Task details -
Set down every entry again word for word, please, but skip the pictures.

Data to process -
────────────────
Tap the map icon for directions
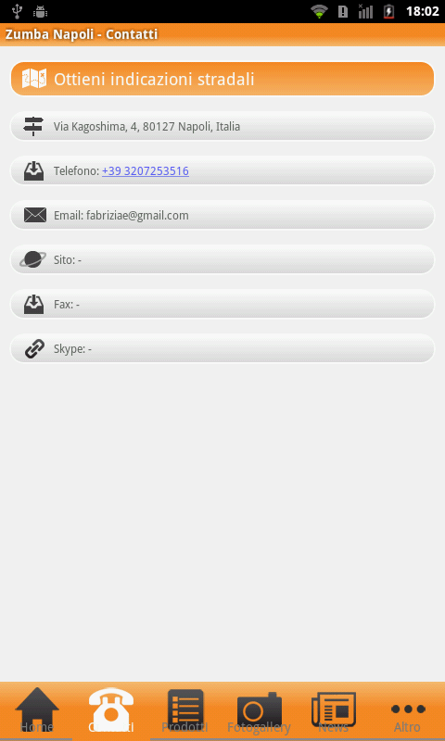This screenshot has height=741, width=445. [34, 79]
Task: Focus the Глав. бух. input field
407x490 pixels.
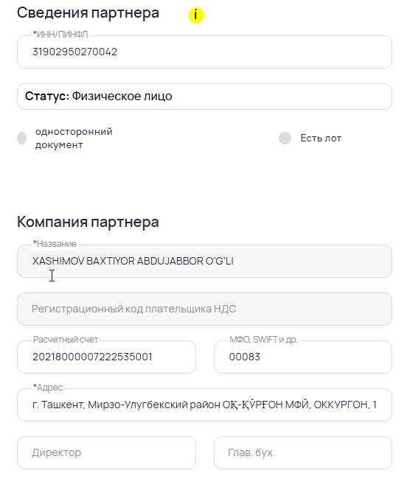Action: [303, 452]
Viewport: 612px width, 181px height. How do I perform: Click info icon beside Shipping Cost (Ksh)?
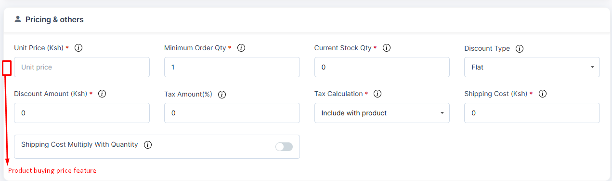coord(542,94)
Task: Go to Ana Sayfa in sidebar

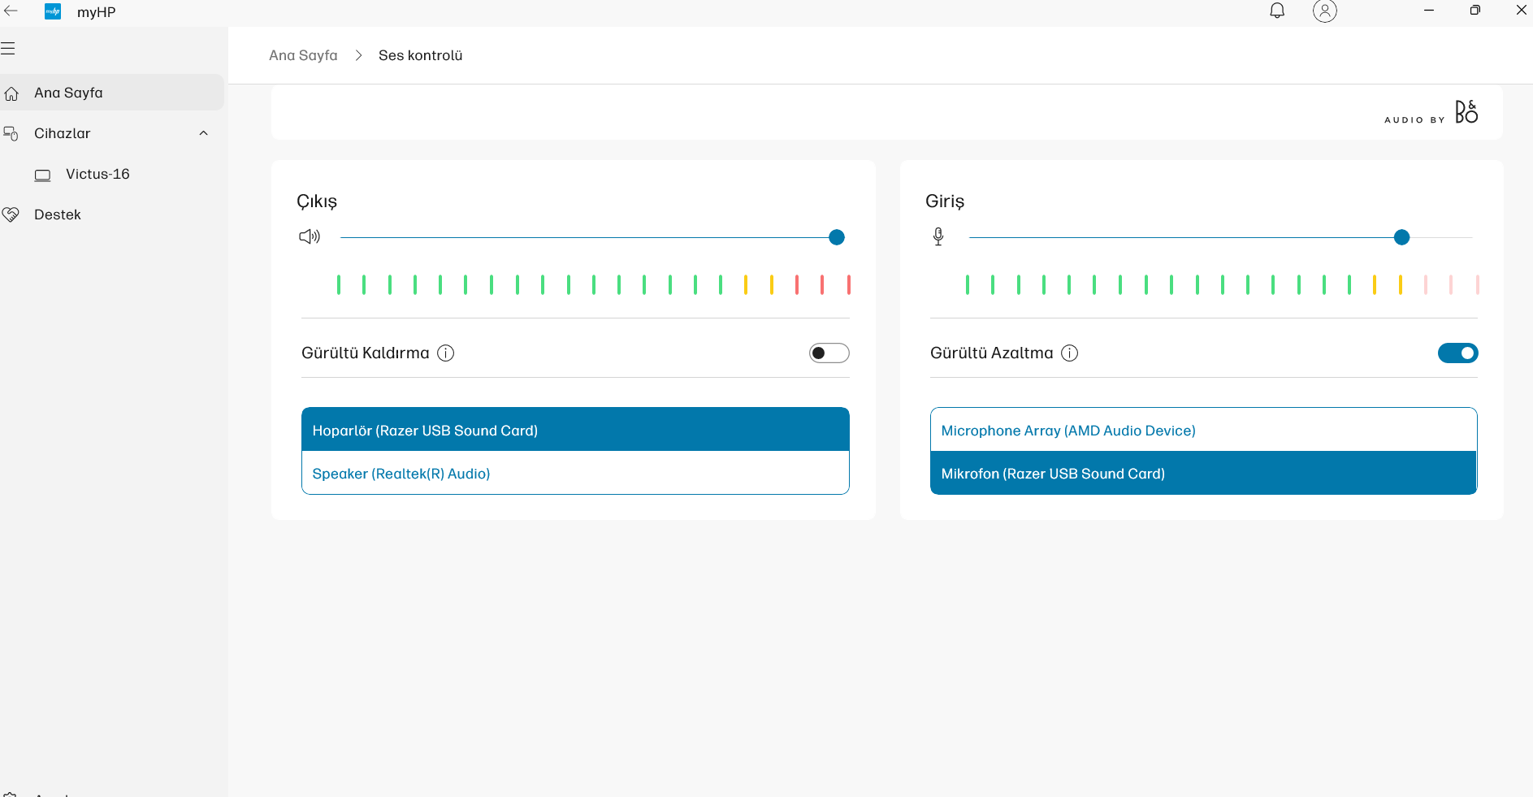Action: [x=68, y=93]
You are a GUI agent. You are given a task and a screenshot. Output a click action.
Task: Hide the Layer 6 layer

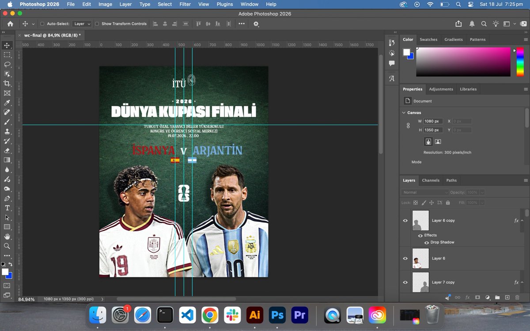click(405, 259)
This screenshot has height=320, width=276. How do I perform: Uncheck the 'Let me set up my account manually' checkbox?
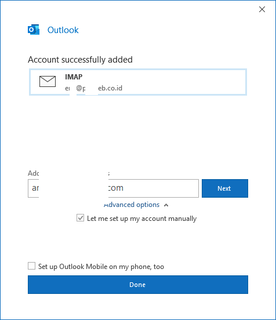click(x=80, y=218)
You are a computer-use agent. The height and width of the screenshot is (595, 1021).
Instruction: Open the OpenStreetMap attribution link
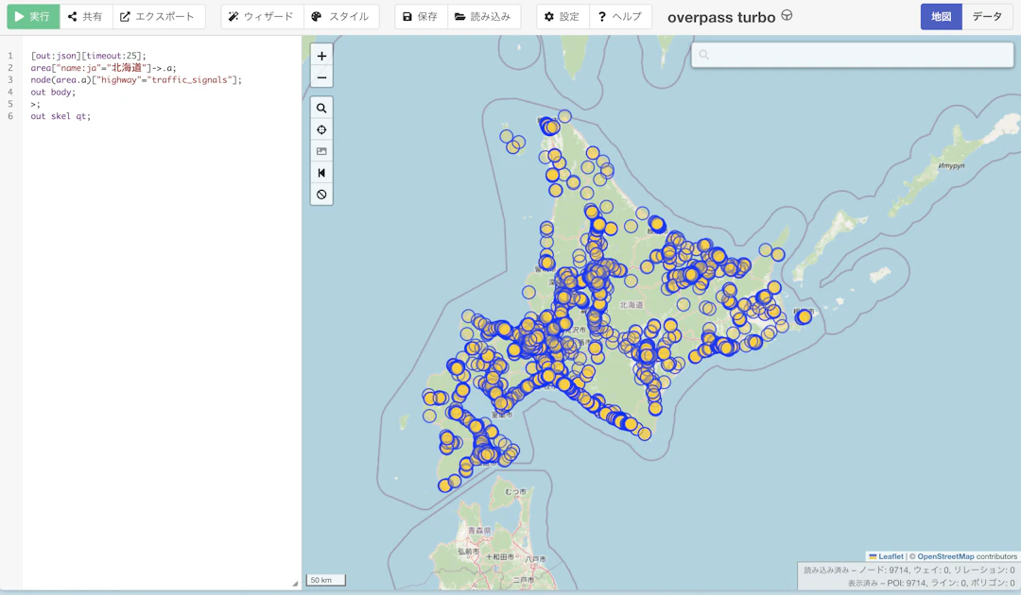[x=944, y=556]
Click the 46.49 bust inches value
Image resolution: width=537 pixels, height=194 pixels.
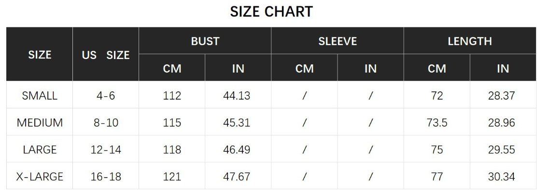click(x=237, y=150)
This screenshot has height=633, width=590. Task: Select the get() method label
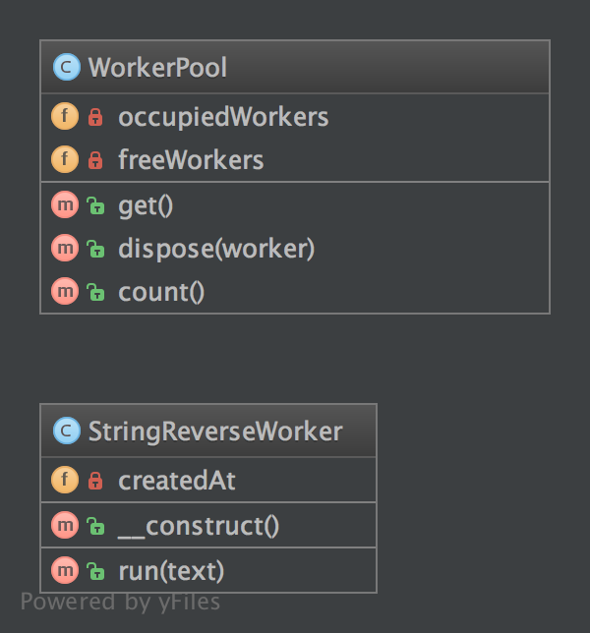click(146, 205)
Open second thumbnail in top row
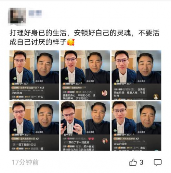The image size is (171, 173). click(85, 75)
────────────────
Task response -
Tap the map icon for directions
This screenshot has height=741, width=445. [34, 79]
Task: Focus the Глав. бух. input field
407x490 pixels.
Action: [303, 452]
Viewport: 612px width, 181px height. How do I perform: Click info icon beside Shipping Cost (Ksh)?
coord(542,94)
Task: Go to Ana Sayfa in sidebar

Action: [x=68, y=93]
You are a GUI agent. You are given a task and a screenshot. Output a click action.
Task: Hide the Layer 6 layer

click(405, 259)
This screenshot has height=320, width=276. How do I perform: Uncheck the 'Let me set up my account manually' checkbox?
click(x=80, y=218)
You are a computer-use agent. The height and width of the screenshot is (595, 1021).
Instruction: Open the OpenStreetMap attribution link
[x=944, y=556]
Click the 46.49 bust inches value
Image resolution: width=537 pixels, height=194 pixels.
click(x=237, y=150)
This screenshot has height=633, width=590. Task: Select the get() method label
click(146, 205)
Open second thumbnail in top row
The image size is (171, 173). click(85, 75)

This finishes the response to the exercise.